## [RECORDS SHOWN]
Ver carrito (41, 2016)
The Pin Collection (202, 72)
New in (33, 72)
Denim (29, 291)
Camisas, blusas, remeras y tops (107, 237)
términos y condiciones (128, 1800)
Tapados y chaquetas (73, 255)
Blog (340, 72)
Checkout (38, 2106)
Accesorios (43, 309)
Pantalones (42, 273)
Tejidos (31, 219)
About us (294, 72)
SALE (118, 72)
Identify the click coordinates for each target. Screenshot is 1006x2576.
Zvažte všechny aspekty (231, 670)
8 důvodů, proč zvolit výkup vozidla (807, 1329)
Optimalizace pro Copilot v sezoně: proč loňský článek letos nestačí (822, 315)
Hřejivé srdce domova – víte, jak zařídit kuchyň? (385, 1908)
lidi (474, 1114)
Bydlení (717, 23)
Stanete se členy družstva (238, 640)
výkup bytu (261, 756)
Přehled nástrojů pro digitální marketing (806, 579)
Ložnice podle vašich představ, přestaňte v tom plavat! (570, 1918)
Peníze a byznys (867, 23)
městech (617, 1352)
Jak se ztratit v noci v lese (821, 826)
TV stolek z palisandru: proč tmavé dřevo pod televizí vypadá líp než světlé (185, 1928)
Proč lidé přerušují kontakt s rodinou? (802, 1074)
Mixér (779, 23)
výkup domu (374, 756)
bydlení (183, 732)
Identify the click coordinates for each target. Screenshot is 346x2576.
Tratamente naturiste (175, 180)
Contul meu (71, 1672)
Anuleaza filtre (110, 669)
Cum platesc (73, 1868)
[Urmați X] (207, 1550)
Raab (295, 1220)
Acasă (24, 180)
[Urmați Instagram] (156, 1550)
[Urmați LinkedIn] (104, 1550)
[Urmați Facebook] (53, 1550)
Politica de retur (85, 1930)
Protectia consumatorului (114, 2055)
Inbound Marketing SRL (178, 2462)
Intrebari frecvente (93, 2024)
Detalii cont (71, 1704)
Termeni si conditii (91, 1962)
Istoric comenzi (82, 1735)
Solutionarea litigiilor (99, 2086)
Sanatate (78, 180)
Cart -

## [INSTRUCTIONS FOR THE TASK]
Would you please copy, word for word, everything above from the line containing "Jak se ztratit v noci v lese (821, 826)" down to the line containing "Solutionarea litigiilor (99, 2086)", those two lines included?

## [ANSWER BELOW]
Jak se ztratit v noci v lese (821, 826)
TV stolek z palisandru: proč tmavé dřevo pod televizí vypadá líp než světlé (185, 1928)
Proč lidé přerušují kontakt s rodinou? (802, 1074)
Mixér (779, 23)
výkup domu (374, 756)
bydlení (183, 732)
Identify the click coordinates for each target. Screenshot is 346x2576.
Tratamente naturiste (175, 180)
Contul meu (71, 1672)
Anuleaza filtre (110, 669)
Cum platesc (73, 1868)
[Urmați X] (207, 1550)
Raab (295, 1220)
Acasă (24, 180)
[Urmați Instagram] (156, 1550)
[Urmați LinkedIn] (104, 1550)
[Urmați Facebook] (53, 1550)
Politica de retur (85, 1930)
Protectia consumatorului (114, 2055)
Inbound Marketing SRL (178, 2462)
Intrebari frecvente (93, 2024)
Detalii cont (71, 1704)
Termeni si conditii (91, 1962)
Istoric comenzi (82, 1735)
Solutionarea litigiilor (99, 2086)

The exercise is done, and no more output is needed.